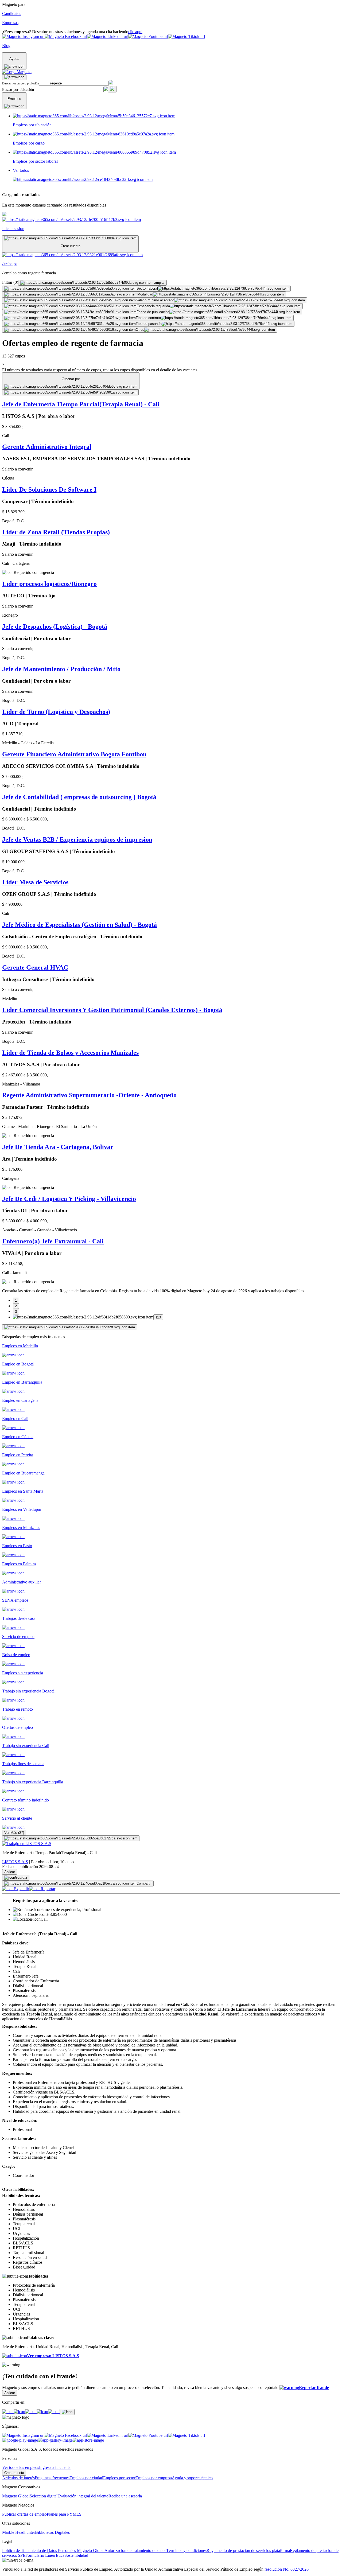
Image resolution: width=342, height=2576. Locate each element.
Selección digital (43, 2496)
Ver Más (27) (14, 1833)
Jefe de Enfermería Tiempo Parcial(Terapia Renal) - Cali (81, 404)
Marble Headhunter (18, 2532)
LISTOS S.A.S (15, 1861)
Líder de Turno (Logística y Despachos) (56, 711)
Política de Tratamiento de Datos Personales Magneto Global (53, 2550)
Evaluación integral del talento (82, 2496)
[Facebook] (8, 2411)
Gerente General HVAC (35, 967)
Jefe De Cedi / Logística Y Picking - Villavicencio (69, 1198)
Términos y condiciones (186, 2550)
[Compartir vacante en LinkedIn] (31, 2411)
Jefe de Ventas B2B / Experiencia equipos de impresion (77, 839)
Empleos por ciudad (86, 2478)
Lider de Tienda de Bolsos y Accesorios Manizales (70, 1052)
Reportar (48, 1888)
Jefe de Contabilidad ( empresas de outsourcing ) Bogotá (79, 796)
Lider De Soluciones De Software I (49, 489)
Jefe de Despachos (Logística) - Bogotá (54, 626)
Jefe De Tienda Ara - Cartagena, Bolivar (57, 1146)
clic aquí (135, 31)
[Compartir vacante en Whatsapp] (19, 2411)
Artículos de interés (18, 2478)
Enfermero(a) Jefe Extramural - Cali (53, 1241)
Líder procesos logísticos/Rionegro (49, 583)
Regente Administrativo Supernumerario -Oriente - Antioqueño (89, 1095)
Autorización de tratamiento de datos (135, 2550)
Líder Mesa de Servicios (35, 882)
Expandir (21, 1888)
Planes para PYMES (64, 2514)
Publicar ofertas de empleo (24, 2514)
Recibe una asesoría (125, 2496)
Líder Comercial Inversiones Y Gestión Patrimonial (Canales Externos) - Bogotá (112, 1009)
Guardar (21, 1877)
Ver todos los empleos (20, 2467)
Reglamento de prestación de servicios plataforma (248, 2550)
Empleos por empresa (153, 2478)
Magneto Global (16, 2496)
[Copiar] (67, 2412)
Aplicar (9, 1872)
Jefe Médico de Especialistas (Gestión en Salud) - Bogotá (79, 924)
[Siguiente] (69, 1327)
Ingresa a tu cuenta (55, 2467)
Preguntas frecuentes (52, 2478)
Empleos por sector (119, 2478)
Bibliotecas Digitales (52, 2532)
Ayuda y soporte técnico (192, 2478)
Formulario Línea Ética (44, 2555)
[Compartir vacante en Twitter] (42, 2411)
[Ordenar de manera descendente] (70, 392)
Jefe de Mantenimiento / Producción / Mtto (61, 669)
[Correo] (54, 2411)
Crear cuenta (14, 2473)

════

TASK ITEM:
Copy out, from the data above, each line where the string "Gestión" is present.

OUTPUT BELOW:
Líder Comercial Inversiones Y Gestión Patrimonial (Canales Externos) - Bogotá (112, 1009)
Jefe Médico de Especialistas (Gestión en Salud) - Bogotá (79, 924)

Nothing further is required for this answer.